The executive order, issued last week, would affect the professional employees in policymaking positions at the very top of the civil service — people like lawyers and scientists who are are not political appointees and serve from administration to administration regardless of which party controls the White House.
The president's order changes that, creating a new category for them — "Schedule F" — and taking away their civil service protections. In a statement that accompanied the order, the White House took aim at those protections, saying they make it too difficult for agency heads to remove "poor performers." Without the protections, the employees can be more easily replaced.
Rachel Greszler, a research fellow at the Heritage Foundation, which supports the order, says it's "a common-sense change" to address a lack of accountability in the federal government.
"I've talked to managers in the past who say that they want to do the right thing and they want to hold workers accountable," says Greszler. "They want to get rid of the bad apples who are weighing others down and preventing the agency from carrying out its mission. But ultimately, the managers said, they often gave up because they had to spend so much time and so much effort that ... it just wasn't worth it. They determined it was better to just keep these people on the payrolls and shift their job responsibilities to others. And that's a big problem."
But public employee unions say it's Trump's order that's the problem. They've said it could have a chilling effect on the more than 2 million people who make up the federal workforce — most of whom are not political appointees.
"It's a huge attack on the apolitical civil service," says Jacqueline Simon, the policy director at the American Federation of Government Employees union. She says the order could mean these top positions would no longer be filled by people who have been hired through a competitive process.
"If it's implemented broadly, it could create absolute chaos in the agencies. It could be an absolute fiasco," says Simon. "Everyone's seen what happens if this administration tries to politicize scientific work. We've seen it in CDC, and we've seen it in the weather service. We've seen it in EPA, we've seen it all across the agencies. Imagine every single agency undermined by political hacks."
Trump has railed against federal workers since taking office, baselessly claiming there is a deep state within the bureaucracy working to thwart his policies.
Paul Light, a professor of public service at New York University, says most recent presidents have tried to reform the federal workforce, but Trump has taken it to a new level.
"We started with a hiring freeze," he says. "We segued into a shutdown. I think the net effect is really on undermining commitment within the federal workforce and just giving feds a good Halloween scare that is likely to be overturned, but they won't forget."

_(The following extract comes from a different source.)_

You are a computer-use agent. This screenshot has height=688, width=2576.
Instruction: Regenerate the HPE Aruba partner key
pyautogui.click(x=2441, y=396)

Light says the order could make a career in the federal government less appealing, at a time when many government employees are nearing retirement age.
The executive order has already led to one departure: It prompted the resignation of Ron Sanders, the chairman of the Federal Salary Council.
Sanders, a lifelong Republican, says he believes the U.S. civil service is the best in the world. He warns the order could strip the government of sorely needed expertise.
"It's absolutely critical because of the complexity of that world — the laws, the rules, the regulations, the scientific theories, all of the things that go into public policy," he says. "Somebody has to understand that. You can't look at the CliffsNotes and get it. You need people with deep technical expertise who are there regardless of party who provide neutral competence to whoever is in power."
The executive order calls on federal agencies to make a list of positions that would be affected by the new classification by Jan. 19, the day before Inauguration Day.
What happens next depends on who is sworn in on Jan. 20. It's likely that Democrat Joe Biden would overturn the order if elected. Democrats in Congress say they'll work to nullify the order, and the National Treasury Employees Union has filed a lawsuit to overturn it in court.